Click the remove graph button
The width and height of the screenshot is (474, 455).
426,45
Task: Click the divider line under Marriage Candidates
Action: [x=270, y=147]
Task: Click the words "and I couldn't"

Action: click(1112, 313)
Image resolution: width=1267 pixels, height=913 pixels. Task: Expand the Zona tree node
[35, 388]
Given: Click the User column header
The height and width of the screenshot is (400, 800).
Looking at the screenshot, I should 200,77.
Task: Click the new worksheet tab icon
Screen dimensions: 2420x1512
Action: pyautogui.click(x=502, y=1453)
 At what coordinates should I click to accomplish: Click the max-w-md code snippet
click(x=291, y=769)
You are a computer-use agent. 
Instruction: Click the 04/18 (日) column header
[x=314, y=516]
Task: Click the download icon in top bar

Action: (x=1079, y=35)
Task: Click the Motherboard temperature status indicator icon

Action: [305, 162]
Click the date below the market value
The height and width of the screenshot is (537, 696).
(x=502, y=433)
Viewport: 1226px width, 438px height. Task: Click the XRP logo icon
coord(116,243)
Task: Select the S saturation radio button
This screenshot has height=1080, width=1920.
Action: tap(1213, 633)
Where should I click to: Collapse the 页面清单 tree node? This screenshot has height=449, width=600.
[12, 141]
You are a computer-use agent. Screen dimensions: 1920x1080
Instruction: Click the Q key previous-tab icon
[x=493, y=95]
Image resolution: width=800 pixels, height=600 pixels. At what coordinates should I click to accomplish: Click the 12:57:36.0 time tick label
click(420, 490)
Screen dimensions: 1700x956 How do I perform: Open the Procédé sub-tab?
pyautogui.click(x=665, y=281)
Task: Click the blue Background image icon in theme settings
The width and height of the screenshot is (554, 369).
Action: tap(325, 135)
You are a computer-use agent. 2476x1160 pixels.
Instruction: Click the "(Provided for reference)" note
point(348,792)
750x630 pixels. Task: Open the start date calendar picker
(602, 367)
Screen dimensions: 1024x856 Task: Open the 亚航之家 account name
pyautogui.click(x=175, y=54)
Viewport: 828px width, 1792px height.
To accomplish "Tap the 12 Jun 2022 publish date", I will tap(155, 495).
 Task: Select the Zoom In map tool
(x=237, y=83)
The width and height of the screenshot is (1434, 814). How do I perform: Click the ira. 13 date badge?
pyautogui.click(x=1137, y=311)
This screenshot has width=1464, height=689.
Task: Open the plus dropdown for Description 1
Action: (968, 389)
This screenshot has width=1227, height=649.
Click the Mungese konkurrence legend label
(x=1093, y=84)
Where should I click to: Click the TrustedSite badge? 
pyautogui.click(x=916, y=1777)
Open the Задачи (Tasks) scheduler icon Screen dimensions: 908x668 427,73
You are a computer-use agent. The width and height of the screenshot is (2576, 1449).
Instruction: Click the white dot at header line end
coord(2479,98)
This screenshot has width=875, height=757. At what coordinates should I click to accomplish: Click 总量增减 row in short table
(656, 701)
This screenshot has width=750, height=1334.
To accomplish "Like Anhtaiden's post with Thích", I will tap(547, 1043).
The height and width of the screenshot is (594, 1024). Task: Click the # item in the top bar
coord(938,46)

┄┄┄┄┄┄┄┄┄┄┄┄┄┄┄┄┄┄┄┄

* **To do**:
Repeat the listing word for word, beginning at the line that contains "max-w-md code snippet" and stopping after the line that contains "[x=493, y=95]".

* **Solution to the exercise**:
 At what coordinates should I click to accomplish: Click the max-w-md code snippet
click(x=291, y=769)
You are a computer-use agent. 
Instruction: Click the 04/18 (日) column header
[x=314, y=516]
Task: Click the download icon in top bar

Action: (x=1079, y=35)
Task: Click the Motherboard temperature status indicator icon

Action: [305, 162]
Click the date below the market value
The height and width of the screenshot is (537, 696).
(x=502, y=433)
Viewport: 1226px width, 438px height. Task: Click the XRP logo icon
coord(116,243)
Task: Select the S saturation radio button
This screenshot has height=1080, width=1920.
Action: tap(1213, 633)
Where should I click to: Collapse the 页面清单 tree node? This screenshot has height=449, width=600.
[12, 141]
You are a computer-use agent. Screen dimensions: 1920x1080
Instruction: Click the Q key previous-tab icon
[x=493, y=95]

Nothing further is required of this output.